- [TRY IT]:
Please copy each line from the entries that contains the string "grid".

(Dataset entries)
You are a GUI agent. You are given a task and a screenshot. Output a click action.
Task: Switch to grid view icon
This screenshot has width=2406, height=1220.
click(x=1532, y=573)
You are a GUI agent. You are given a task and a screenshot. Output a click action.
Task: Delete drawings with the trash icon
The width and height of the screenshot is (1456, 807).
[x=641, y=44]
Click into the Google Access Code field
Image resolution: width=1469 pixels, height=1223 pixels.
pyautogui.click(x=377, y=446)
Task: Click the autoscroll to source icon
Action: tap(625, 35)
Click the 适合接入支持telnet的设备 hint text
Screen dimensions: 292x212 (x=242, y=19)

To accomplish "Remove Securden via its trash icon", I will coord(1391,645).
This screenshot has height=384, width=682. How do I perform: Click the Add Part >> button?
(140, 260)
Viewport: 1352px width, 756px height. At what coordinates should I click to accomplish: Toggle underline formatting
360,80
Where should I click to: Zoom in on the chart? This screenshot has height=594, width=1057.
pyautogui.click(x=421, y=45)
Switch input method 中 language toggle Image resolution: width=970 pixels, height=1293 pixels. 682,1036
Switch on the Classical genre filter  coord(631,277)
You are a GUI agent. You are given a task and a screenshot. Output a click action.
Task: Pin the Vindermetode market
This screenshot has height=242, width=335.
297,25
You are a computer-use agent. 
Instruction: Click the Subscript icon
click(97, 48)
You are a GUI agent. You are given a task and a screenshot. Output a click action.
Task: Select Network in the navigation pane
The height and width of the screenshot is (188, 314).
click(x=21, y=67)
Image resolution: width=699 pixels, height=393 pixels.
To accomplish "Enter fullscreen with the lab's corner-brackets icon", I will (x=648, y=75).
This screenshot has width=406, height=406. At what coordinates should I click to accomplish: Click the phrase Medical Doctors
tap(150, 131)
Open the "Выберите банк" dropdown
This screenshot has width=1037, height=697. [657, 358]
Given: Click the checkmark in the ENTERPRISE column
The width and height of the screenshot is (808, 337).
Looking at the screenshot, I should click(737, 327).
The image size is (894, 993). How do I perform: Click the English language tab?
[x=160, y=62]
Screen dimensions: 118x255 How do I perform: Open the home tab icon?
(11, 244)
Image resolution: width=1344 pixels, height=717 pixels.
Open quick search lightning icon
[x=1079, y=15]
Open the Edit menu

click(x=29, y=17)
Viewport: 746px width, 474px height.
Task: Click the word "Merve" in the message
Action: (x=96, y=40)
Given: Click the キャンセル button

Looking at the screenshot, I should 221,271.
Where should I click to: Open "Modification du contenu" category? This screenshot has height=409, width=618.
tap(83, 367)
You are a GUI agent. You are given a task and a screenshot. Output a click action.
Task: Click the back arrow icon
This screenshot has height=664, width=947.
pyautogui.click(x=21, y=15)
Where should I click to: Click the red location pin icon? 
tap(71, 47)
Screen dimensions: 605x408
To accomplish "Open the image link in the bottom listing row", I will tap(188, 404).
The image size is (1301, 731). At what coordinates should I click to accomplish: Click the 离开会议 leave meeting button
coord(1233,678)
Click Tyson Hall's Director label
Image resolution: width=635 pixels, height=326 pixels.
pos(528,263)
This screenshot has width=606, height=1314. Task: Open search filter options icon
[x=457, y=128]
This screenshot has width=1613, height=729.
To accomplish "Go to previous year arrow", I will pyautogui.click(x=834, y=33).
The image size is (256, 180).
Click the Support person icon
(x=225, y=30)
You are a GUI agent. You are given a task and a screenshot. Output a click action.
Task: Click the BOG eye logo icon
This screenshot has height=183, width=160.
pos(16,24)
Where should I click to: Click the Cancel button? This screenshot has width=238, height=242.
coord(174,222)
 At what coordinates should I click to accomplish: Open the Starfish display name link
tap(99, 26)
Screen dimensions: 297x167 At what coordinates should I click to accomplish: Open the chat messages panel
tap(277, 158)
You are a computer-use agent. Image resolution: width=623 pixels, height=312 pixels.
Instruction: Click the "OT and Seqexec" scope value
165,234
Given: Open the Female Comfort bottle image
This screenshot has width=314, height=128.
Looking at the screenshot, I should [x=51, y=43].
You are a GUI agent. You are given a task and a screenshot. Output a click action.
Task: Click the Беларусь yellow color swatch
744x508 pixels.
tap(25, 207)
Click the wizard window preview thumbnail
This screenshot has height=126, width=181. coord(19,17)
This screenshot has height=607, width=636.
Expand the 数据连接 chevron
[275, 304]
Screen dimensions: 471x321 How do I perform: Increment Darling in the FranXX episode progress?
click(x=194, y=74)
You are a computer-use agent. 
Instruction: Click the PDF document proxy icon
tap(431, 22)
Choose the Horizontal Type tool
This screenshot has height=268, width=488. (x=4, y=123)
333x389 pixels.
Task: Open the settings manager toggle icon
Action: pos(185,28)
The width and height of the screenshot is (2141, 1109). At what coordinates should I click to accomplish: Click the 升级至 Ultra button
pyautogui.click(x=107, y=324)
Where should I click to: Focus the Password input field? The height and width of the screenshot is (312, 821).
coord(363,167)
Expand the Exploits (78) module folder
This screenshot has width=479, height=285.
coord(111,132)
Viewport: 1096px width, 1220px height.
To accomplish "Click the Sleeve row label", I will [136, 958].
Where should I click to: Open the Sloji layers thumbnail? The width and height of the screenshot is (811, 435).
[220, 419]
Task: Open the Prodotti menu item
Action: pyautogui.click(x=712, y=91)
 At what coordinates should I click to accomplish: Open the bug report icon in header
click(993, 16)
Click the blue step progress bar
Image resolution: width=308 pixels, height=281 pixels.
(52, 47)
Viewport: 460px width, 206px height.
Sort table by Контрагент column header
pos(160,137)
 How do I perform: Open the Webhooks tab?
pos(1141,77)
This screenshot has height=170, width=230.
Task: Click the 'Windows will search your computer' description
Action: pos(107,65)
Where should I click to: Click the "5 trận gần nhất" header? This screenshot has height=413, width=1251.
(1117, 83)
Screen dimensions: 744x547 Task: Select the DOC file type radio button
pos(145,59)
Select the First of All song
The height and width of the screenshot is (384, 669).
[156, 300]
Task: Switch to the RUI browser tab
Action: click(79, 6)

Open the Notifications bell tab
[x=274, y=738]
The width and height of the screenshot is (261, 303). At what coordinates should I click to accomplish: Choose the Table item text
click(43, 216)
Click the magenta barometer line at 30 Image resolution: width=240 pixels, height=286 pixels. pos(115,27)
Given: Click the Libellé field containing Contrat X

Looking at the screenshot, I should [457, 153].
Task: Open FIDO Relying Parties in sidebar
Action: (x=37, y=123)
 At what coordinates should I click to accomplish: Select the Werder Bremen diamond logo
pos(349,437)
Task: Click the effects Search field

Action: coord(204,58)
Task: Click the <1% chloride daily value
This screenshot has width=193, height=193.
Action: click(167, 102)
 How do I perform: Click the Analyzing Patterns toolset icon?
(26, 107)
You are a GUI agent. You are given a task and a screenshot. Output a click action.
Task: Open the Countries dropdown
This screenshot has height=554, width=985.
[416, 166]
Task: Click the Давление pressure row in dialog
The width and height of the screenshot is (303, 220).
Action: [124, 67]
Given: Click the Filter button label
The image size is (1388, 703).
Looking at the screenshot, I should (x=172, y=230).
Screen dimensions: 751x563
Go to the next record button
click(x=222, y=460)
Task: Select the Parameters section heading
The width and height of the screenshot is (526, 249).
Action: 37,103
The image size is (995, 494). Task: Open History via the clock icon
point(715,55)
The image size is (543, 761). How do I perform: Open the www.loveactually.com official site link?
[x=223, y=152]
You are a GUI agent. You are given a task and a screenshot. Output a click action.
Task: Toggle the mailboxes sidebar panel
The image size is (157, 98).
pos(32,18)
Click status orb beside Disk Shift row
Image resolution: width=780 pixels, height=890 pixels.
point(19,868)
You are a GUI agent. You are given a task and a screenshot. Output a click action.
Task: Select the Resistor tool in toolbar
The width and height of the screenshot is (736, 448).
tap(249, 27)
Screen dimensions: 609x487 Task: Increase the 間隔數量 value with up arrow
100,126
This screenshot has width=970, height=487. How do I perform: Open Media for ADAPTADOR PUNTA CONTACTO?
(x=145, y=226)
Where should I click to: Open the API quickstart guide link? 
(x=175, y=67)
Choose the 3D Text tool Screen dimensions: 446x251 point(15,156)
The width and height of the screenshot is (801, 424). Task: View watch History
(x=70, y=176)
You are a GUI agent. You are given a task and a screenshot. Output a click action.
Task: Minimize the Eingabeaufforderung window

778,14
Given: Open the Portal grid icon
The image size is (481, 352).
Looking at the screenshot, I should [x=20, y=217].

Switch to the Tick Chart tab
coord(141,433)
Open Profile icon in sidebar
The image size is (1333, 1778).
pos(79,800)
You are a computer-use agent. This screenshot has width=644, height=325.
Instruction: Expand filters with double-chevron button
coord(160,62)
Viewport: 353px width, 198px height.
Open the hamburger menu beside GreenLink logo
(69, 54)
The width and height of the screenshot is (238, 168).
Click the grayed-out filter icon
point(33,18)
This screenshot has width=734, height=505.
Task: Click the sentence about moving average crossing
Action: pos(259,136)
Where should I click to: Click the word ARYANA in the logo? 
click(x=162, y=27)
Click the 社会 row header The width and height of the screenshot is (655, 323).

- [FINAL ANSWER]:
Task: Switch to grid view icon
Given: Open the Portal grid icon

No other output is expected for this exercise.